**What to do:** Give back, word for word, every line from the one containing "Viewport: 1784px width, 1472px height." to the end of the listing, and nothing more.

**Data supplied:**
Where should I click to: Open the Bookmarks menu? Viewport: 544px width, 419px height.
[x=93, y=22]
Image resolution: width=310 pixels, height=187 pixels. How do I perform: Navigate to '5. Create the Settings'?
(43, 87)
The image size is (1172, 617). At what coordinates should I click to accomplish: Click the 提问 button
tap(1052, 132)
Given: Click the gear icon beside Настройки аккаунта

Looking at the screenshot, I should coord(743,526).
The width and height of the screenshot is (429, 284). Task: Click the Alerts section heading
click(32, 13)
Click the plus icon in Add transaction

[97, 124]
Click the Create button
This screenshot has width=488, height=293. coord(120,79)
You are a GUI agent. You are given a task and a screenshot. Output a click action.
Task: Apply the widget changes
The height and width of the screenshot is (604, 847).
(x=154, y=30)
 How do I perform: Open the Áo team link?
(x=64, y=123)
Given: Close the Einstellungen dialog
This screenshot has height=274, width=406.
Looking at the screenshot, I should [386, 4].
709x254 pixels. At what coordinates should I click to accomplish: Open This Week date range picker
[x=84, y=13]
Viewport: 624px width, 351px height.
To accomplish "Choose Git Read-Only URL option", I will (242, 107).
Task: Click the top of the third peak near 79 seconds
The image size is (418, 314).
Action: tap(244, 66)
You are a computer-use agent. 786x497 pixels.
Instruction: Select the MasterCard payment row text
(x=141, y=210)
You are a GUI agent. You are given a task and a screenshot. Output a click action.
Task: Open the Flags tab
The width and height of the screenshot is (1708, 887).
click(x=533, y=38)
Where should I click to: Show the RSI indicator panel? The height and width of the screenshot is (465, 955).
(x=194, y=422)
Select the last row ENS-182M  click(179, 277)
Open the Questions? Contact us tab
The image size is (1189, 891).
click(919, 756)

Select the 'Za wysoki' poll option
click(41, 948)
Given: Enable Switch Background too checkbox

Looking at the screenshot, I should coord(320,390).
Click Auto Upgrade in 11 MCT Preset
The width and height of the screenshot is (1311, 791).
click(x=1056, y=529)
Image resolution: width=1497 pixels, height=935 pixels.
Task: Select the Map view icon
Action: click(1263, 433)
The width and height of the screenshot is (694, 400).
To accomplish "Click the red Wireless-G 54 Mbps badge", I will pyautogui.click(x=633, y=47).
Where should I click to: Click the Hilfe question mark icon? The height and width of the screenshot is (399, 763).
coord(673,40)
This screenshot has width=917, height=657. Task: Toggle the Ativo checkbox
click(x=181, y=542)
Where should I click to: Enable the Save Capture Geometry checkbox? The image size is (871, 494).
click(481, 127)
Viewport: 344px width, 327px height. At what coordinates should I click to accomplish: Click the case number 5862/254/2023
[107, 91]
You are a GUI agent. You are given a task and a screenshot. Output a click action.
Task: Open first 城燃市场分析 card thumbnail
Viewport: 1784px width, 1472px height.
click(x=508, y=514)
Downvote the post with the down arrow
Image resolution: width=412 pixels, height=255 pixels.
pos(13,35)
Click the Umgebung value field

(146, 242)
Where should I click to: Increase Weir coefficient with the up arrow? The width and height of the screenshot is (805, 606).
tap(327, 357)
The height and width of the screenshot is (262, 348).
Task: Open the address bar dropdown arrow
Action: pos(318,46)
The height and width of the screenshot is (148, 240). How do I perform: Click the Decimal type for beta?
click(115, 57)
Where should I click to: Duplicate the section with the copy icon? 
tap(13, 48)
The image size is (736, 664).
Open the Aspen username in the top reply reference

**Answer:**
Viewport: 1784px width, 1472px height.
click(x=508, y=514)
Downvote the post with the down arrow
Image resolution: width=412 pixels, height=255 pixels.
pos(13,35)
Click the Umgebung value field

(146, 242)
Where should I click to: Increase Weir coefficient with the up arrow? The width and height of the screenshot is (805, 606).
tap(327, 357)
The height and width of the screenshot is (262, 348).
Task: Open the address bar dropdown arrow
Action: pos(318,46)
The height and width of the screenshot is (148, 240). How do I perform: Click the Decimal type for beta?
click(115, 57)
Where should I click to: Duplicate the section with the copy icon? 
tap(13, 48)
The image size is (736, 664).
Open the Aspen username in the top reply reference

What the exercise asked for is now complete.